Although the authors conclude that Phase III trials with larger samples of women and in areas with higher HIV incidence are needed, the situations needed for such trials to succeed appear difficult to find; and in one of the successful trials, microbicides were found to increase the risk of HIV transmission. The known benefits of other methods to reduce the risk of HIV transmission, including male circumcision, HIV counseling and testing, condom use, and risk reduction counseling should be promoted widely until newer methods have been found to be safe and effective. Given the lack of evidence for benefits of using SAVVY, this product should not be used as a method of preventing HIV transmission.
- Van Damm L, Ramjee G, Alary M, Vulsteke B, Chandeying V, et al, Effectiveness of COL-1492, a nonoxynol-9 vaginal gel on HIV-1 transmission in female sex workers: a randomized controlled trial. Lancet 2002;360:971-77.
- Roddy RE, Zekeng L, Ryan KA, Tamoufe U, Weir SS, et al, A controlled trial of nonoxynol-9 film to reduce male-to-female transmission of sexually transmitted diseases, N Engl J Med 339:504-10.
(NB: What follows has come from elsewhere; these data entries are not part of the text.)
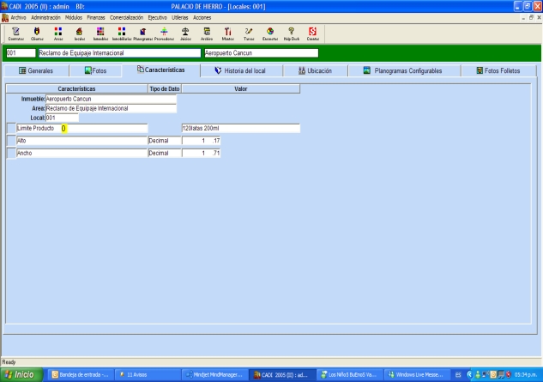Switch to the Planogramas Configurables tab

(406, 70)
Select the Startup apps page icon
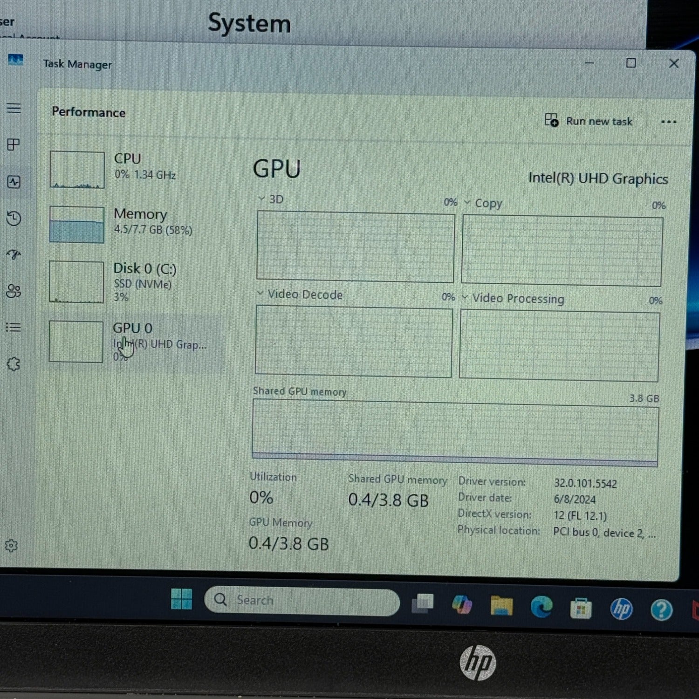Screen dimensions: 699x699 point(14,255)
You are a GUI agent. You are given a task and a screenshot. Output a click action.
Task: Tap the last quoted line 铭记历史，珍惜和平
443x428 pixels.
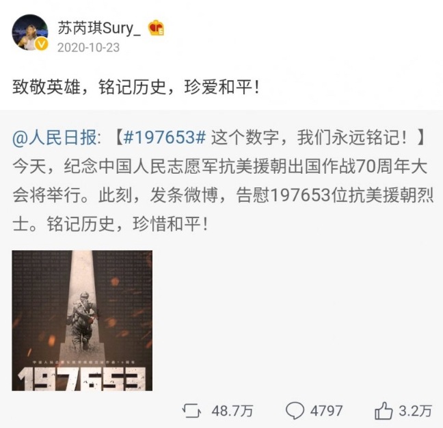[128, 224]
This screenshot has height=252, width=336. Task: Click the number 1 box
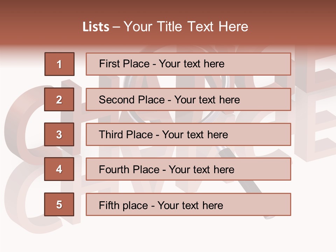coord(60,64)
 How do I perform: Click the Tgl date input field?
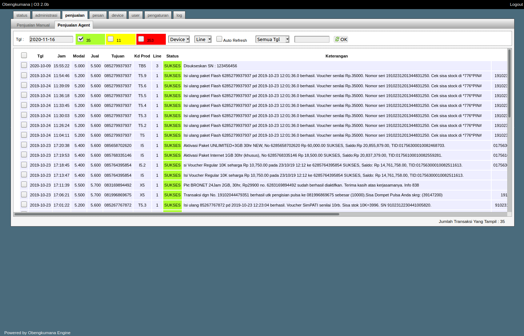click(51, 39)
- Peterson L, Nanda K, Opoku BK, Ampofo WK, Owusu-Amoako M, Boakye AY, Rountree W, Troxler A, Dominik R, Roddy R, Dorflinger L. SAVVY (C31G) gel for prevention of HIV infection in women: a Phase 3, double-blind, randomized, placebo-controlled trial in Ghana. PLoS ONE. 2007 Dec 19;2(12):e1312.
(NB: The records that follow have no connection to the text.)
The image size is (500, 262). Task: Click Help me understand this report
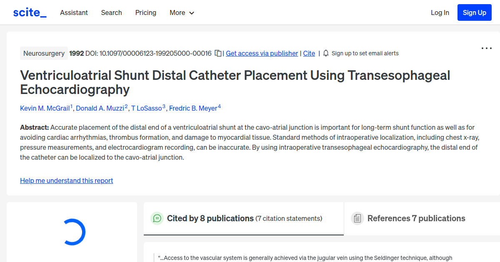(x=66, y=180)
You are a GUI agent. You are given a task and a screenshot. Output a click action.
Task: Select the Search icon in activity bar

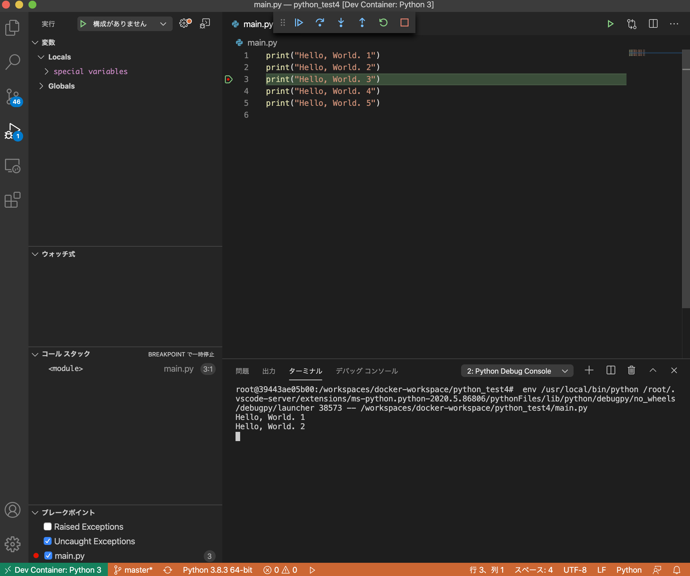pos(13,62)

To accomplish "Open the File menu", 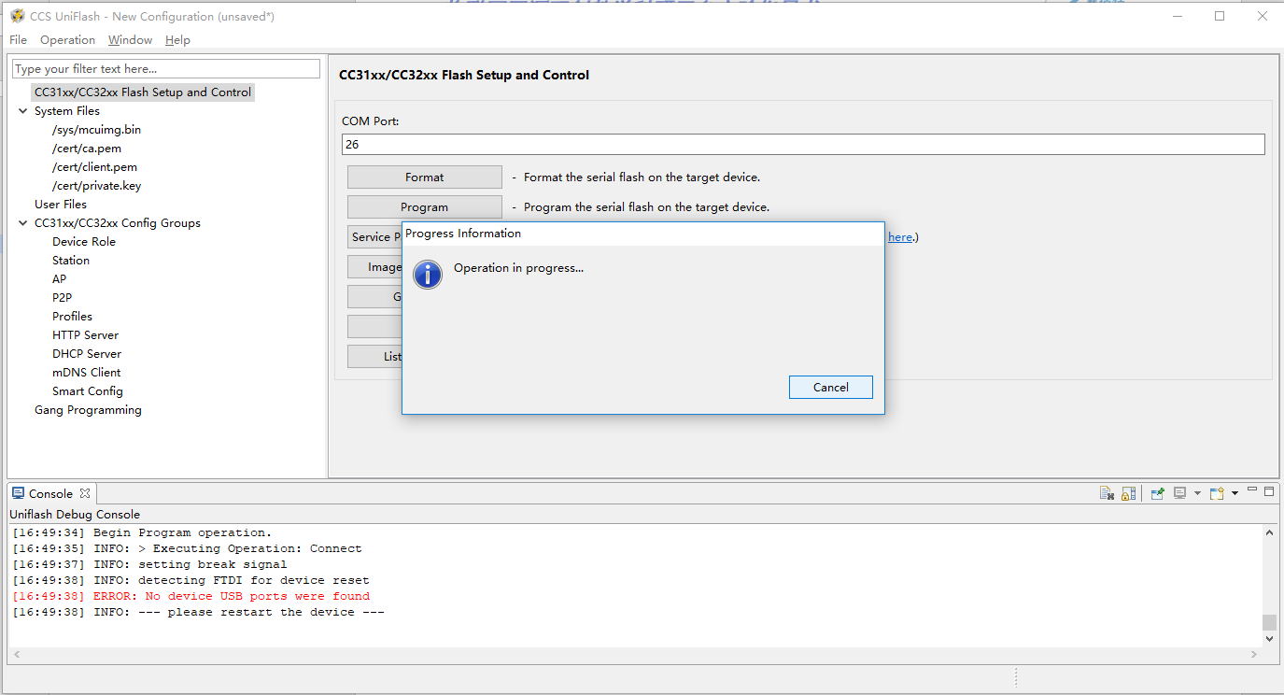I will [x=19, y=40].
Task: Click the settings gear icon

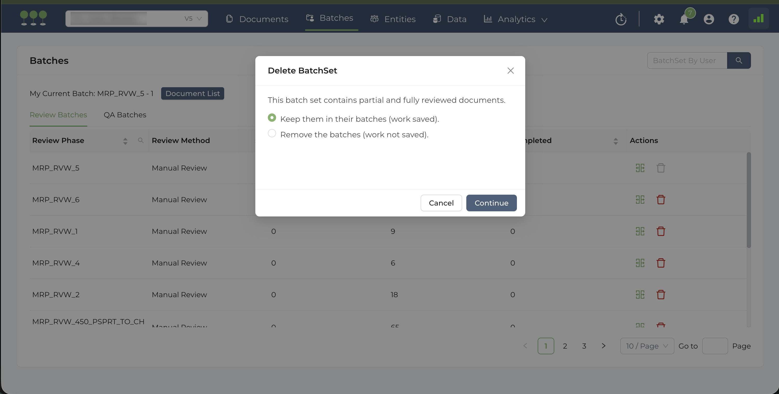Action: tap(659, 19)
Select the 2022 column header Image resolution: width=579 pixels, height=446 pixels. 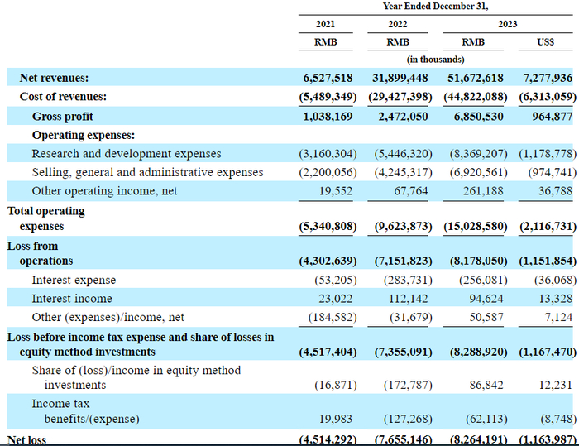tap(398, 24)
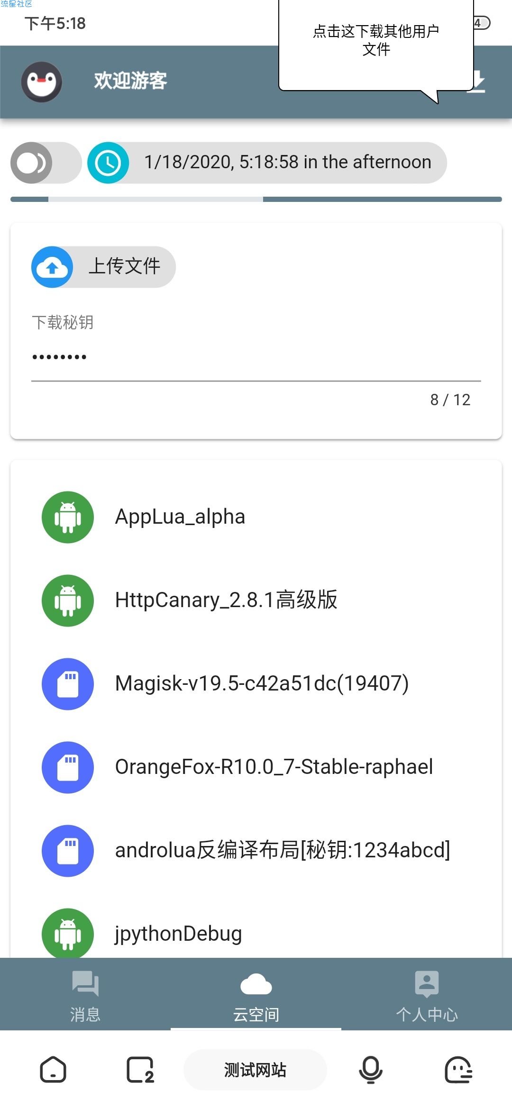The height and width of the screenshot is (1109, 512).
Task: Tap the teal clock icon
Action: [108, 163]
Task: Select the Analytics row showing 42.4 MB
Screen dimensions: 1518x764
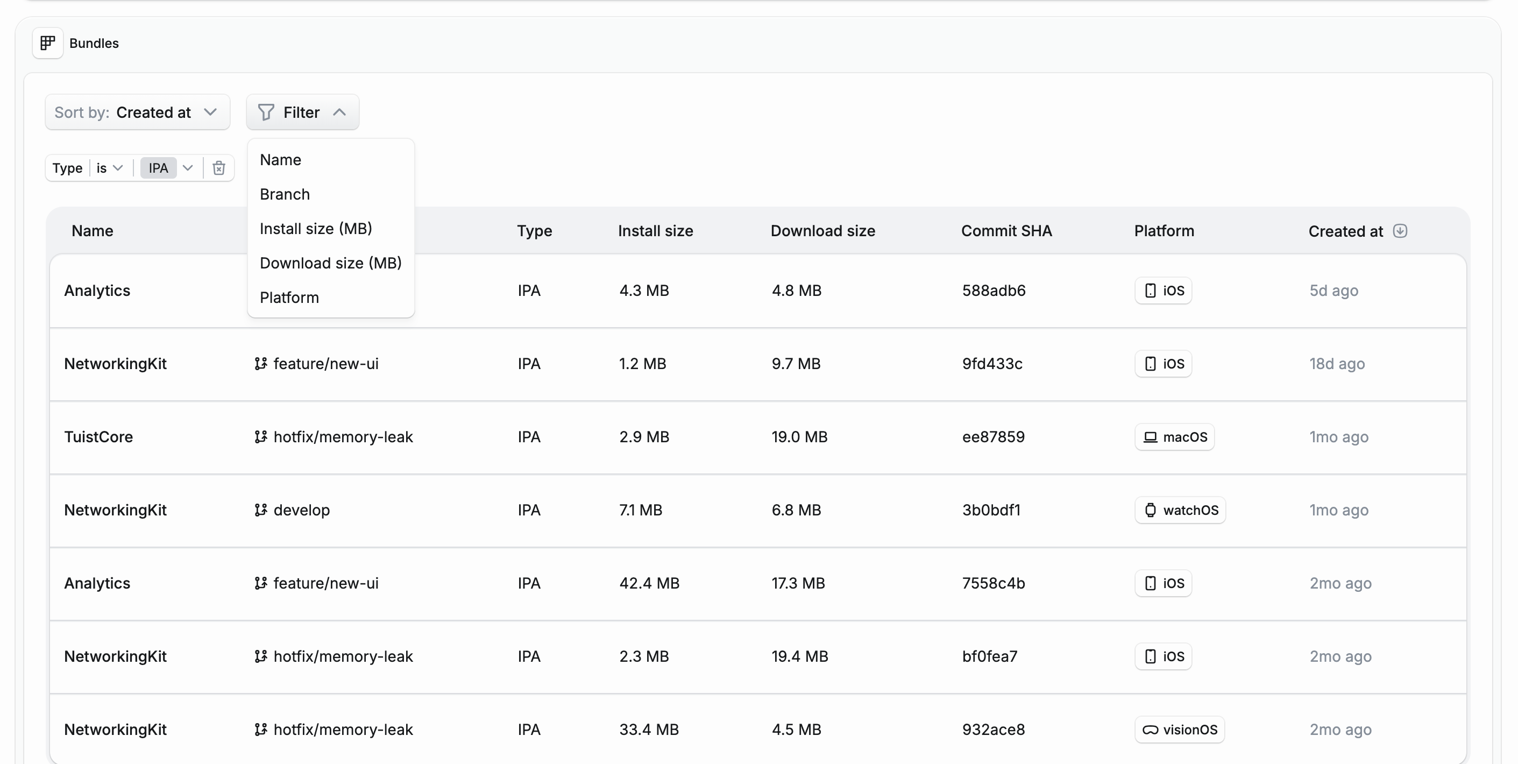Action: 97,583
- Halpern V, Wang L, Obunge O, Ogunsola F, Mehta N, et al. Effectiveness of cellulose sulfate gel for prevention of HIV: results of the phase III trial in Nigeria. 4th International AIDS Society Conference on HIV Pathogenesis, Treatment, and Prevention, Sydney, Australia, July 22-25, 2007. Abstract WESS302.
- Van Damm L, Govinden R, Mirembe F, Guedou F, Solomon S, et al, Phase III trial of 6% cellulose sulfate (CS) gel for the prevention of HIV transmission, 4th International AIDS Society Conference on HIV Pathogenesis, Treatment, and Prevention, Sydney, Australia, July 22-25, 2007. Abstract WESS301.